··· EXERCISE INPUT ···
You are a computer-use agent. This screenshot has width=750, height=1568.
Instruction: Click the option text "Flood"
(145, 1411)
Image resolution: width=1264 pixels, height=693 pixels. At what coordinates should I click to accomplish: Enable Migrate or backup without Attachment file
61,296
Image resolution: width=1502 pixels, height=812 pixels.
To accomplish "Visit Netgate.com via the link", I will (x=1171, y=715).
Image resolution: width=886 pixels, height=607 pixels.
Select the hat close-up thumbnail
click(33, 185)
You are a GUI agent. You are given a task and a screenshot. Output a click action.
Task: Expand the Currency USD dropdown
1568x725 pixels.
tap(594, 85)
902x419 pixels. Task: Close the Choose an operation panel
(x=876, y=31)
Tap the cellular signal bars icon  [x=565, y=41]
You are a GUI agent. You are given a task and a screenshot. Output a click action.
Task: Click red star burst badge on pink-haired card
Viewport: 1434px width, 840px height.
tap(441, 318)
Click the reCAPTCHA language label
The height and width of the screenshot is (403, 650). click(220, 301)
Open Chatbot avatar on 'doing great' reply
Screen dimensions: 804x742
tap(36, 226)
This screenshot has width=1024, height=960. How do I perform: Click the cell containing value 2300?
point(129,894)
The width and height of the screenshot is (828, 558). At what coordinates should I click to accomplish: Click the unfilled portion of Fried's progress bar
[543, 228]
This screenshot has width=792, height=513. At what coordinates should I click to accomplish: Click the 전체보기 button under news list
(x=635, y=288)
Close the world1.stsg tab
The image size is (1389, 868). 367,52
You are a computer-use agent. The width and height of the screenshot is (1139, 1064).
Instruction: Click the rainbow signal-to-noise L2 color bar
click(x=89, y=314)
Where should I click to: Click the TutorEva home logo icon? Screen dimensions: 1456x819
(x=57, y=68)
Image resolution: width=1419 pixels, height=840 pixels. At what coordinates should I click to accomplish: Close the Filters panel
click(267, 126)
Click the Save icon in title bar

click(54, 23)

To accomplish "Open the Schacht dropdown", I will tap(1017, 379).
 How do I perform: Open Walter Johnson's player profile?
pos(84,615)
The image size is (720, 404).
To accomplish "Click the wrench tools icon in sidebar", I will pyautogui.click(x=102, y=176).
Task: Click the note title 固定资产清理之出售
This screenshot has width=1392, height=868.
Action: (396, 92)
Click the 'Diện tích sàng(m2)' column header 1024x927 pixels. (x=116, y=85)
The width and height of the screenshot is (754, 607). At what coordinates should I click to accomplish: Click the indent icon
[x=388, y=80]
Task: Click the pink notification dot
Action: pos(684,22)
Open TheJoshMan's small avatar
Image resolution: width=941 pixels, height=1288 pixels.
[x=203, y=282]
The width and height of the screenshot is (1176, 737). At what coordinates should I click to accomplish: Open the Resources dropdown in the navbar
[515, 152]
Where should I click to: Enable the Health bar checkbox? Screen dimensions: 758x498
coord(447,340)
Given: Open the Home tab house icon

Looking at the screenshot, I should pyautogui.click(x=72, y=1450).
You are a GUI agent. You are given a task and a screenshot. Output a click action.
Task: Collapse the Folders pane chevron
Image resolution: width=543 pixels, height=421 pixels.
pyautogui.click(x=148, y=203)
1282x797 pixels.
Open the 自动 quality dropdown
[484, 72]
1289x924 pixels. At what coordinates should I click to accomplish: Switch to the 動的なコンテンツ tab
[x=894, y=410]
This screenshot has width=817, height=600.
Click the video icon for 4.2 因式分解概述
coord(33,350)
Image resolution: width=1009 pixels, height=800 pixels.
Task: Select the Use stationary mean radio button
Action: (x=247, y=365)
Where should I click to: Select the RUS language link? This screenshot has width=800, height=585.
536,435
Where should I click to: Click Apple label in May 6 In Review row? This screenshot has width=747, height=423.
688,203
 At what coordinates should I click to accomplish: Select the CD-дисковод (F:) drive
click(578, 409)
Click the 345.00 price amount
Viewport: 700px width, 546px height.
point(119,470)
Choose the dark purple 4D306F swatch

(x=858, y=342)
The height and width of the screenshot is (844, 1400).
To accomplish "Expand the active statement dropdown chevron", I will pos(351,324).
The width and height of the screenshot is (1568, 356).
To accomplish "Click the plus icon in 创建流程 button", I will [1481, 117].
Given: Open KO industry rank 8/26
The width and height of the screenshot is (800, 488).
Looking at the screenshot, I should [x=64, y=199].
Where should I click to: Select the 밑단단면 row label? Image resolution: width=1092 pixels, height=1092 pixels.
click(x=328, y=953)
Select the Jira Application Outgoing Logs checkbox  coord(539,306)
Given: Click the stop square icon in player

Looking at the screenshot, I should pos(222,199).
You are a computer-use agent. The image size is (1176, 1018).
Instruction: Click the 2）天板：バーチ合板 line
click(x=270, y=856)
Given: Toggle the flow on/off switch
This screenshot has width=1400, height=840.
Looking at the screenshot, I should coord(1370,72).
···
TASK BRIEF |
Swap "computer-use agent" for "desktop automation agent" everywhere in the lines above, and write the lines out again with nothing else changed.

TASK ANSWER |
You are a desktop automation agent. This screenshot has width=750, height=1568.
Instruction: Click the option text "Flood"
(145, 1411)
Image resolution: width=1264 pixels, height=693 pixels. At what coordinates should I click to accomplish: Enable Migrate or backup without Attachment file
61,296
Image resolution: width=1502 pixels, height=812 pixels.
To accomplish "Visit Netgate.com via the link", I will (x=1171, y=715).
Image resolution: width=886 pixels, height=607 pixels.
Select the hat close-up thumbnail
click(33, 185)
You are a GUI agent. You are given a task and a screenshot. Output a click action.
Task: Expand the Currency USD dropdown
1568x725 pixels.
tap(594, 85)
902x419 pixels. Task: Close the Choose an operation panel
(x=876, y=31)
Tap the cellular signal bars icon  [x=565, y=41]
You are a GUI agent. You are given a task and a screenshot. Output a click action.
Task: Click red star burst badge on pink-haired card
Viewport: 1434px width, 840px height.
tap(441, 318)
Click the reCAPTCHA language label
The height and width of the screenshot is (403, 650). click(220, 301)
Open Chatbot avatar on 'doing great' reply
Screen dimensions: 804x742
tap(36, 226)
This screenshot has width=1024, height=960. How do I perform: Click the cell containing value 2300?
point(129,894)
The width and height of the screenshot is (828, 558). At what coordinates should I click to accomplish: Click the unfilled portion of Fried's progress bar
[543, 228]
This screenshot has width=792, height=513. At what coordinates should I click to accomplish: Click the 전체보기 button under news list
(x=635, y=288)
Close the world1.stsg tab
The image size is (1389, 868). 367,52
You are a desktop automation agent. The width and height of the screenshot is (1139, 1064).
Instruction: Click the rainbow signal-to-noise L2 color bar
click(x=89, y=314)
Where should I click to: Click the TutorEva home logo icon? Screen dimensions: 1456x819
(x=57, y=68)
Image resolution: width=1419 pixels, height=840 pixels. At what coordinates should I click to accomplish: Close the Filters panel
click(267, 126)
Click the Save icon in title bar

click(54, 23)

To accomplish "Open the Schacht dropdown", I will tap(1017, 379).
 How do I perform: Open Walter Johnson's player profile?
pos(84,615)
The image size is (720, 404).
To accomplish "Click the wrench tools icon in sidebar", I will pyautogui.click(x=102, y=176).
Task: Click the note title 固定资产清理之出售
This screenshot has width=1392, height=868.
Action: (396, 92)
Click the 'Diện tích sàng(m2)' column header 1024x927 pixels. (x=116, y=85)
The width and height of the screenshot is (754, 607). At what coordinates should I click to accomplish: Click the indent icon
[x=388, y=80]
Task: Click the pink notification dot
Action: pos(684,22)
Open TheJoshMan's small avatar
Image resolution: width=941 pixels, height=1288 pixels.
[x=203, y=282]
The width and height of the screenshot is (1176, 737). At what coordinates should I click to accomplish: Open the Resources dropdown in the navbar
[515, 152]
Where should I click to: Enable the Health bar checkbox? Screen dimensions: 758x498
coord(447,340)
Given: Open the Home tab house icon

Looking at the screenshot, I should pyautogui.click(x=72, y=1450).
You are a GUI agent. You are given a task and a screenshot. Output a click action.
Task: Collapse the Folders pane chevron
Image resolution: width=543 pixels, height=421 pixels.
pyautogui.click(x=148, y=203)
1282x797 pixels.
Open the 自动 quality dropdown
[484, 72]
1289x924 pixels. At what coordinates should I click to accomplish: Switch to the 動的なコンテンツ tab
[x=894, y=410]
This screenshot has width=817, height=600.
Click the video icon for 4.2 因式分解概述
coord(33,350)
Image resolution: width=1009 pixels, height=800 pixels.
Task: Select the Use stationary mean radio button
Action: (x=247, y=365)
Where should I click to: Select the RUS language link? This screenshot has width=800, height=585.
536,435
Where should I click to: Click Apple label in May 6 In Review row? This screenshot has width=747, height=423.
688,203
 At what coordinates should I click to accomplish: Select the CD-дисковод (F:) drive
click(578, 409)
Click the 345.00 price amount
Viewport: 700px width, 546px height.
point(119,470)
Choose the dark purple 4D306F swatch

(x=858, y=342)
The height and width of the screenshot is (844, 1400).
To accomplish "Expand the active statement dropdown chevron", I will pos(351,324).
The width and height of the screenshot is (1568, 356).
To accomplish "Click the plus icon in 创建流程 button", I will [1481, 117].
Given: Open KO industry rank 8/26
The width and height of the screenshot is (800, 488).
Looking at the screenshot, I should [x=64, y=199].
Where should I click to: Select the 밑단단면 row label? Image resolution: width=1092 pixels, height=1092 pixels.
click(x=328, y=953)
Select the Jira Application Outgoing Logs checkbox  coord(539,306)
Given: Click the stop square icon in player

Looking at the screenshot, I should pos(222,199).
You are a desktop automation agent. The image size is (1176, 1018).
Instruction: Click the 2）天板：バーチ合板 line
click(x=270, y=856)
Given: Toggle the flow on/off switch
This screenshot has width=1400, height=840.
Looking at the screenshot, I should coord(1370,72).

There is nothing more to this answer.